Sun Tours, in operation for more than thirty years, remains the only firm offering Blackfeet-led tours of Glacier National Park. Founder Ed DesRosier battled park authorities in the 1990s over the right to operate on traditional Blackfeet land; he prevailed, and his son Derek now interprets the park through a Blackfeet lens. Derek hopes to expand routes to connect Glacier with Waterton Lakes National Park across the border and deepen collaboration with Canadian Blackfoot relatives as the corridor grows.
At Waterton Lakes I met Marjie Crop Eared Wolf, an artist and cultural liaison from the Kainai Nation who works with the park. As a youth she saw little of her people reflected in park programming; now, through partnership, Blackfoot language and perspectives appear in the visitor center, trail signage and public programs. She runs the Paahtómahksikimi Cultural Centre, which sells art made by Blackfoot artisans and hosts cultural events—from storytelling to traditional games. “My priority is us being seen back in that space that we occupied,” she says.

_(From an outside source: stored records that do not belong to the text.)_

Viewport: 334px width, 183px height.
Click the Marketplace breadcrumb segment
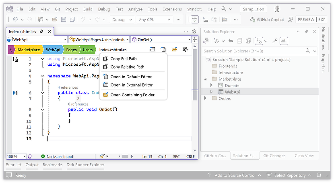click(28, 50)
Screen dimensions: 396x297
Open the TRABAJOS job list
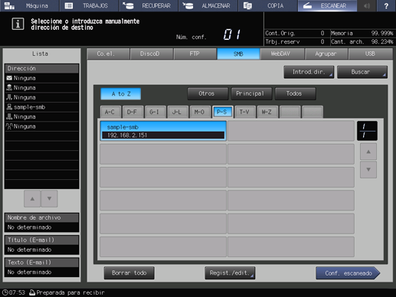click(x=89, y=5)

Destination Blackfoot and related projects underscore a larger reality: many national parks and public lands sit on Indigenous territories. By restoring buffalo herds and asserting cultural presence in parks and cultural sites, Blackfoot nations are reclaiming identity and visibility across a landscape divided by an international line. The tourism corridor invites visitors to reframe crossings not only as movement between two nation-states but as passage from Blackfoot nation to Blackfoot nation. Centering Indigenous sovereignty, storytelling and stewardship, the Confederacy is turning cross-border travel into a way to recognize and reconnect with a shared homeland rather than reinforce separation.